**Objective**
Swap every occurrence of "screenshot" in the listing below for "screen capture", keep all other text the same, and leave the pictures out of your answer.

Pointing records for text and elements:
--------------------------------------------------
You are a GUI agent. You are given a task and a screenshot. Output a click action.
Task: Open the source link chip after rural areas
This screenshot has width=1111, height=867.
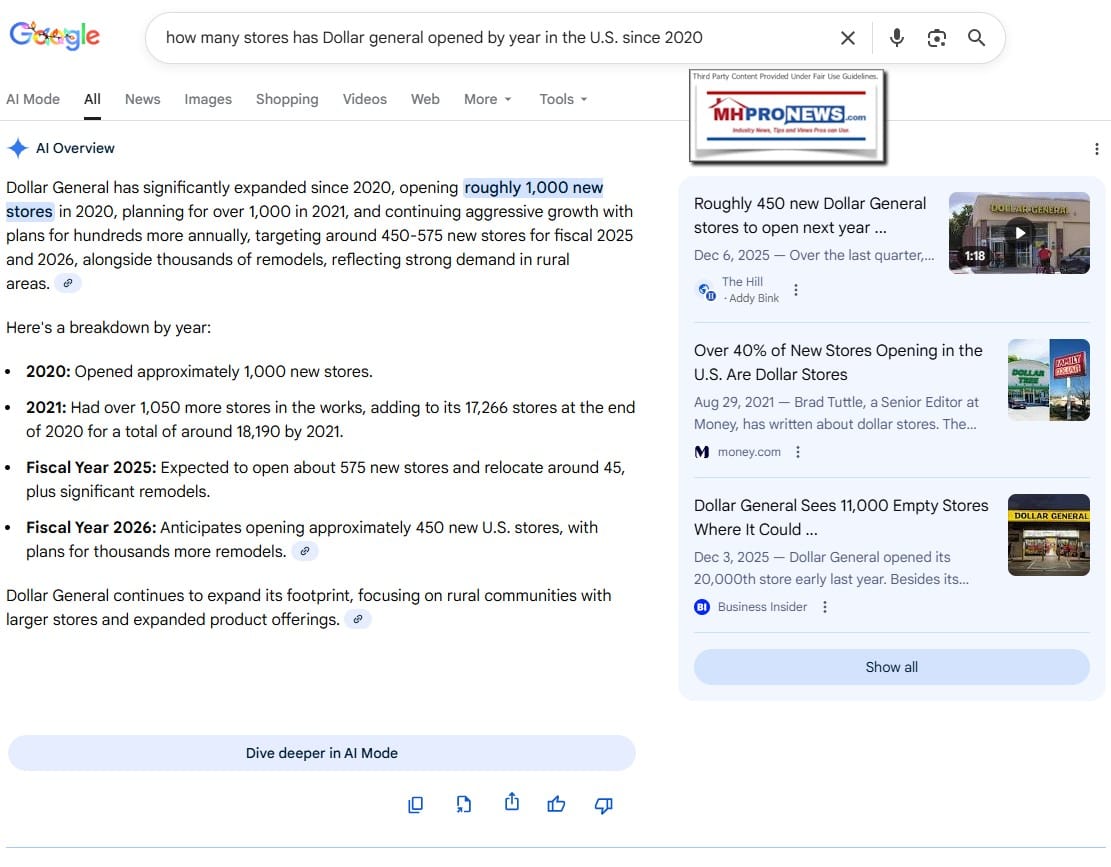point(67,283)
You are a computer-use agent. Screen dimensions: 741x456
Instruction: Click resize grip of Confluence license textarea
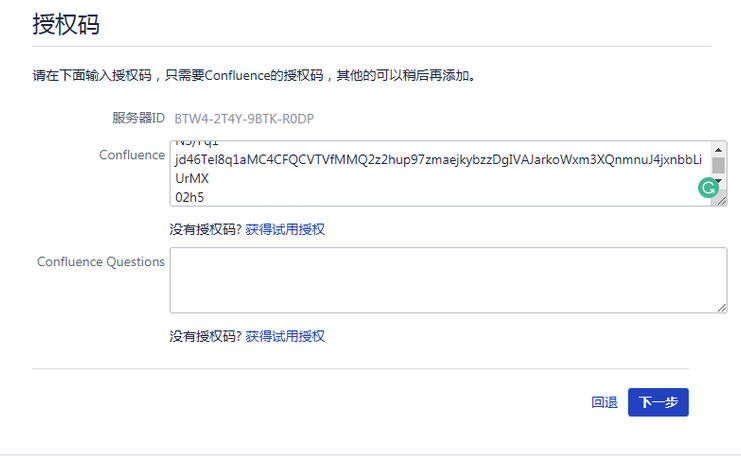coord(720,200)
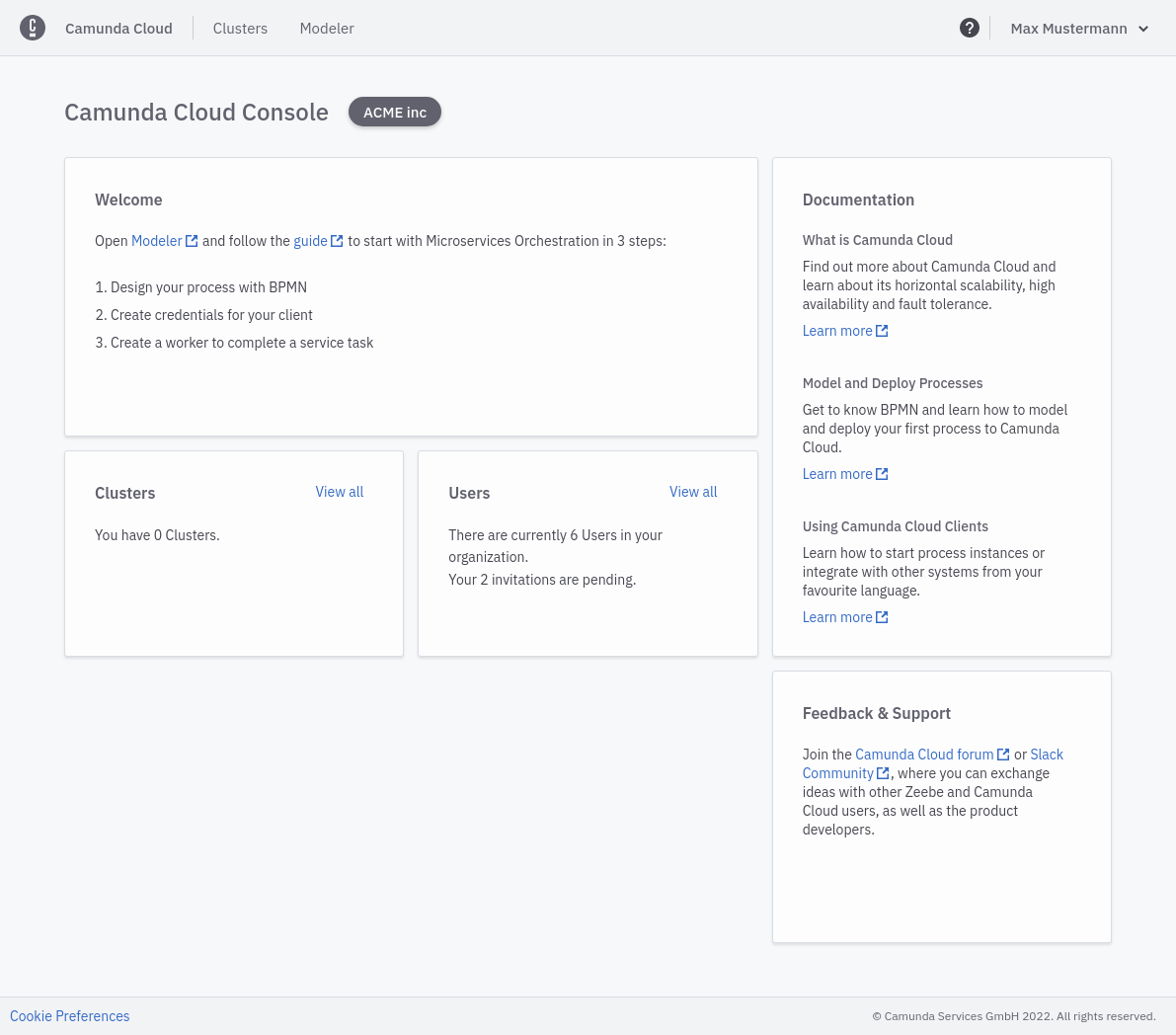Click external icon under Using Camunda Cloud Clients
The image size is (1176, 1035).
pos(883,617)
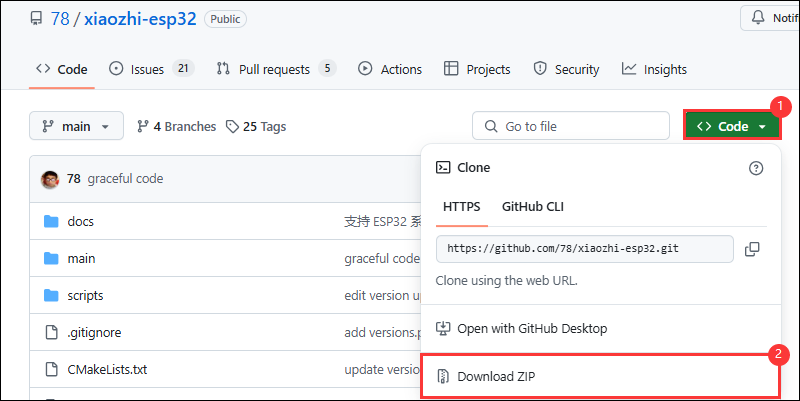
--------------------------------------------------
**Task answer**
You are a GUI agent. You are given a task and a screen capture. Output a click action.
Task: Open the source link chip after rural areas
This screen capture has width=1111, height=867.
point(67,283)
You are a computer-use agent. Screen dimensions: 741x456
Instruction: Click resize grip of Confluence license textarea
coord(720,200)
Click external icon under Using Camunda Cloud Clients
The image size is (1176, 1035).
pos(883,617)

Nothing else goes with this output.